> Exercise directions:
The answer must restate the records below word for word.

[Stored items]

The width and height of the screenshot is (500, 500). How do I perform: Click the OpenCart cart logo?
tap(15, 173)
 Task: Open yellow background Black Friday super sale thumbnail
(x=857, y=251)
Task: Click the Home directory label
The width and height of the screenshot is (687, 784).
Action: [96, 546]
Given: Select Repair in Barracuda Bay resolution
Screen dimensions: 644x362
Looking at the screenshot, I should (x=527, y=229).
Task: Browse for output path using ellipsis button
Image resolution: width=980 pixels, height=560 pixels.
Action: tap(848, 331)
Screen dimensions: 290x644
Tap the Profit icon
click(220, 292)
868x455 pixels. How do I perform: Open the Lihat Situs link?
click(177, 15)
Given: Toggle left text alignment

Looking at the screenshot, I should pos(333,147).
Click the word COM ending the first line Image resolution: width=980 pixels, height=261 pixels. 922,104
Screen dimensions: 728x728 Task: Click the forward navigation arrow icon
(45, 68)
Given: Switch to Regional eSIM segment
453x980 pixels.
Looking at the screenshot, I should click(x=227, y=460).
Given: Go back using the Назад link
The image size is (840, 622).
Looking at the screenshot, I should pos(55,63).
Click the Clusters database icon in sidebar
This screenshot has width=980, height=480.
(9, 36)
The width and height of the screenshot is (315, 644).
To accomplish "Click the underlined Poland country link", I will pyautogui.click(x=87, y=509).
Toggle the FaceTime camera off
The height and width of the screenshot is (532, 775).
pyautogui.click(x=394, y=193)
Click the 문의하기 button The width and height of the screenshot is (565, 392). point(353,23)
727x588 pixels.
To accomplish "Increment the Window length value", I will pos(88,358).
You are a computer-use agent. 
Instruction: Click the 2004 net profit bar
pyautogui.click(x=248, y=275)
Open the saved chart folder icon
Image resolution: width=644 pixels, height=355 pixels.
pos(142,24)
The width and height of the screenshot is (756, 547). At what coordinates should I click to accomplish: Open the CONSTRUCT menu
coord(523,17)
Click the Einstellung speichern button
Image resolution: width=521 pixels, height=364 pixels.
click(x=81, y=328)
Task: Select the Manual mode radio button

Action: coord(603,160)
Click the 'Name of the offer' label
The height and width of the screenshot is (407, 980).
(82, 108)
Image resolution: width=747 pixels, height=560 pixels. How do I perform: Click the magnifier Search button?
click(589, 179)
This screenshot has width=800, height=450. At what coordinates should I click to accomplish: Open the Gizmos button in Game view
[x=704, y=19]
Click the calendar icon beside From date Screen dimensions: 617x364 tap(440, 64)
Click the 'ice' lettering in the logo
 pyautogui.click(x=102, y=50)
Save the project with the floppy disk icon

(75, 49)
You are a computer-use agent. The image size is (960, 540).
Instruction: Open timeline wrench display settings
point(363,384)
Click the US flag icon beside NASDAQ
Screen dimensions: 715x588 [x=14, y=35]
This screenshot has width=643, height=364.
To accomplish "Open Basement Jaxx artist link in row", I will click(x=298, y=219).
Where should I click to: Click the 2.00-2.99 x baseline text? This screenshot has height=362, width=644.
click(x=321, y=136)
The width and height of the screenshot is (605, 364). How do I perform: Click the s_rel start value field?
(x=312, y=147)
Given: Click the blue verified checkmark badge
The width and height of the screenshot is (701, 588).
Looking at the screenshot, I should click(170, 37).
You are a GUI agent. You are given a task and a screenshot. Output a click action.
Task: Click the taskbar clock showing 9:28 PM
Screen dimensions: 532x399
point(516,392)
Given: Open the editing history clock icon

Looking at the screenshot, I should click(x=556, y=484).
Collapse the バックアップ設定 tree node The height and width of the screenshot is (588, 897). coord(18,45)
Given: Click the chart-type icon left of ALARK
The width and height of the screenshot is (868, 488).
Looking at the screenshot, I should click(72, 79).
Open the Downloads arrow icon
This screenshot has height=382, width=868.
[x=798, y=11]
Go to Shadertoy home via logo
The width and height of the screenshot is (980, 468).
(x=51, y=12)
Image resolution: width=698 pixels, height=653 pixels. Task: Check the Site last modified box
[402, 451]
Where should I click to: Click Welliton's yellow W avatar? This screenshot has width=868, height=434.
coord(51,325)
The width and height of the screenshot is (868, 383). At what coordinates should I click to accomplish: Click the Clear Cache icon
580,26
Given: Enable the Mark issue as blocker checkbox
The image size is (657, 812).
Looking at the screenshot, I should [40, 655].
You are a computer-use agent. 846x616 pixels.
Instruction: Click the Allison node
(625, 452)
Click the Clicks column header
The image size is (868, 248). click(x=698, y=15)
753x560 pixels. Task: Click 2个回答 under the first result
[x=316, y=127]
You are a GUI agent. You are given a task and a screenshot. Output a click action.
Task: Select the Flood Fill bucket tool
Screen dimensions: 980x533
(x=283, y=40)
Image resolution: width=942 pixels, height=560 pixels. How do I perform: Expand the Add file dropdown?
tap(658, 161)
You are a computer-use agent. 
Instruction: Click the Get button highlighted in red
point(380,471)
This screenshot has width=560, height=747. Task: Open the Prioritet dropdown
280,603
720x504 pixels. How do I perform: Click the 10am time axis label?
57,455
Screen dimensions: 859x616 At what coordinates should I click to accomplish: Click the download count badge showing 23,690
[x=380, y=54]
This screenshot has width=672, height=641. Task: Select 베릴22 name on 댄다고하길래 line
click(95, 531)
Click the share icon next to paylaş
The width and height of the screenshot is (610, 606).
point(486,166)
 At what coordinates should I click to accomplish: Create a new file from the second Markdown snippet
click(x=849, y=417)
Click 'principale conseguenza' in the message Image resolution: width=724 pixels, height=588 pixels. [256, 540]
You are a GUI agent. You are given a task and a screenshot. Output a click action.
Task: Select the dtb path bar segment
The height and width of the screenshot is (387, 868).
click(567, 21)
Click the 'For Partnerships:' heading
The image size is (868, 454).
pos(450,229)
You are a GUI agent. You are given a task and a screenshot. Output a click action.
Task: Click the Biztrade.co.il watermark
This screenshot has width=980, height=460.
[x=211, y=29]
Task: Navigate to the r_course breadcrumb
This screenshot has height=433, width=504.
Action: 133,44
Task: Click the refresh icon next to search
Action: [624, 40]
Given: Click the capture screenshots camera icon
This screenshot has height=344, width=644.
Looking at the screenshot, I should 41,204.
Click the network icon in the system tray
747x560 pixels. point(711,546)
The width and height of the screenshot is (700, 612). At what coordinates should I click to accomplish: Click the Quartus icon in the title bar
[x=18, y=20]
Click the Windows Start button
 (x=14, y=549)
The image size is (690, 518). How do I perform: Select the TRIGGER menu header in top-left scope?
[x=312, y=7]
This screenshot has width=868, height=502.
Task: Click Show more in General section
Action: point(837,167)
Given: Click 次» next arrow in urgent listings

> Response area:
The width and height of the screenshot is (500, 500). How do I perform: Click the OpenCart cart logo?
tap(15, 173)
 Task: Open yellow background Black Friday super sale thumbnail
(x=857, y=251)
Task: Click the Home directory label
The width and height of the screenshot is (687, 784).
Action: [96, 546]
Given: Select Repair in Barracuda Bay resolution
Screen dimensions: 644x362
Looking at the screenshot, I should (x=527, y=229).
Task: Browse for output path using ellipsis button
Image resolution: width=980 pixels, height=560 pixels.
Action: tap(848, 331)
Screen dimensions: 290x644
Tap the Profit icon
click(220, 292)
868x455 pixels. How do I perform: Open the Lihat Situs link?
click(177, 15)
Given: Toggle left text alignment

Looking at the screenshot, I should pos(333,147).
Click the word COM ending the first line Image resolution: width=980 pixels, height=261 pixels. 922,104
Screen dimensions: 728x728 Task: Click the forward navigation arrow icon
(45, 68)
Given: Switch to Regional eSIM segment
453x980 pixels.
Looking at the screenshot, I should click(x=227, y=460).
Given: Go back using the Назад link
The image size is (840, 622).
Looking at the screenshot, I should pos(55,63).
Click the Clusters database icon in sidebar
This screenshot has width=980, height=480.
(9, 36)
The width and height of the screenshot is (315, 644).
To accomplish "Click the underlined Poland country link", I will pyautogui.click(x=87, y=509).
Toggle the FaceTime camera off
The height and width of the screenshot is (532, 775).
pyautogui.click(x=394, y=193)
Click the 문의하기 button The width and height of the screenshot is (565, 392). point(353,23)
727x588 pixels.
To accomplish "Increment the Window length value", I will pos(88,358).
You are a computer-use agent. 
Instruction: Click the 2004 net profit bar
pyautogui.click(x=248, y=275)
Open the saved chart folder icon
Image resolution: width=644 pixels, height=355 pixels.
pos(142,24)
The width and height of the screenshot is (756, 547). At what coordinates should I click to accomplish: Open the CONSTRUCT menu
coord(523,17)
Click the Einstellung speichern button
Image resolution: width=521 pixels, height=364 pixels.
click(x=81, y=328)
Task: Select the Manual mode radio button

Action: coord(603,160)
Click the 'Name of the offer' label
The height and width of the screenshot is (407, 980).
(82, 108)
Image resolution: width=747 pixels, height=560 pixels. How do I perform: Click the magnifier Search button?
click(589, 179)
This screenshot has width=800, height=450. At what coordinates should I click to accomplish: Open the Gizmos button in Game view
[x=704, y=19]
Click the calendar icon beside From date Screen dimensions: 617x364 tap(440, 64)
Click the 'ice' lettering in the logo
 pyautogui.click(x=102, y=50)
Save the project with the floppy disk icon

(75, 49)
You are a computer-use agent. The image size is (960, 540).
Instruction: Open timeline wrench display settings
point(363,384)
Click the US flag icon beside NASDAQ
Screen dimensions: 715x588 [x=14, y=35]
This screenshot has width=643, height=364.
To accomplish "Open Basement Jaxx artist link in row", I will click(x=298, y=219).
Where should I click to: Click the 2.00-2.99 x baseline text? This screenshot has height=362, width=644.
click(x=321, y=136)
The width and height of the screenshot is (605, 364). How do I perform: Click the s_rel start value field?
(x=312, y=147)
Given: Click the blue verified checkmark badge
The width and height of the screenshot is (701, 588).
Looking at the screenshot, I should click(170, 37).
You are a GUI agent. You are given a task and a screenshot. Output a click action.
Task: Click the taskbar clock showing 9:28 PM
Screen dimensions: 532x399
point(516,392)
Given: Open the editing history clock icon

Looking at the screenshot, I should click(x=556, y=484).
Collapse the バックアップ設定 tree node The height and width of the screenshot is (588, 897). coord(18,45)
Given: Click the chart-type icon left of ALARK
The width and height of the screenshot is (868, 488).
Looking at the screenshot, I should click(72, 79).
Open the Downloads arrow icon
This screenshot has height=382, width=868.
[x=798, y=11]
Go to Shadertoy home via logo
The width and height of the screenshot is (980, 468).
(x=51, y=12)
Image resolution: width=698 pixels, height=653 pixels. Task: Check the Site last modified box
[402, 451]
Where should I click to: Click Welliton's yellow W avatar? This screenshot has width=868, height=434.
coord(51,325)
The width and height of the screenshot is (868, 383). At what coordinates should I click to accomplish: Click the Clear Cache icon
580,26
Given: Enable the Mark issue as blocker checkbox
The image size is (657, 812).
Looking at the screenshot, I should [40, 655].
You are a computer-use agent. 846x616 pixels.
Instruction: Click the Allison node
(625, 452)
Click the Clicks column header
The image size is (868, 248). click(x=698, y=15)
753x560 pixels. Task: Click 2个回答 under the first result
[x=316, y=127]
You are a GUI agent. You are given a task and a screenshot. Output a click action.
Task: Select the Flood Fill bucket tool
Screen dimensions: 980x533
(x=283, y=40)
Image resolution: width=942 pixels, height=560 pixels. How do I perform: Expand the Add file dropdown?
tap(658, 161)
You are a computer-use agent. 
Instruction: Click the Get button highlighted in red
point(380,471)
This screenshot has width=560, height=747. Task: Open the Prioritet dropdown
280,603
720x504 pixels. How do I perform: Click the 10am time axis label?
57,455
Screen dimensions: 859x616 At what coordinates should I click to accomplish: Click the download count badge showing 23,690
[x=380, y=54]
This screenshot has width=672, height=641. Task: Select 베릴22 name on 댄다고하길래 line
click(95, 531)
Click the share icon next to paylaş
The width and height of the screenshot is (610, 606).
point(486,166)
 At what coordinates should I click to accomplish: Create a new file from the second Markdown snippet
click(x=849, y=417)
Click 'principale conseguenza' in the message Image resolution: width=724 pixels, height=588 pixels. [256, 540]
You are a GUI agent. You are given a task and a screenshot. Output a click action.
Task: Select the dtb path bar segment
The height and width of the screenshot is (387, 868).
click(567, 21)
Click the 'For Partnerships:' heading
The image size is (868, 454).
pos(450,229)
You are a GUI agent. You are given a task and a screenshot. Output a click action.
Task: Click the Biztrade.co.il watermark
This screenshot has width=980, height=460.
[x=211, y=29]
Task: Navigate to the r_course breadcrumb
This screenshot has height=433, width=504.
Action: 133,44
Task: Click the refresh icon next to search
Action: [624, 40]
Given: Click the capture screenshots camera icon
This screenshot has height=344, width=644.
Looking at the screenshot, I should 41,204.
Click the network icon in the system tray
747x560 pixels. point(711,546)
The width and height of the screenshot is (700, 612). At what coordinates should I click to accomplish: Click the Quartus icon in the title bar
[x=18, y=20]
Click the Windows Start button
 (x=14, y=549)
The image size is (690, 518). How do I perform: Select the TRIGGER menu header in top-left scope?
[x=312, y=7]
This screenshot has width=868, height=502.
Task: Click Show more in General section
Action: point(837,167)
Given: Click 次» next arrow in urgent listings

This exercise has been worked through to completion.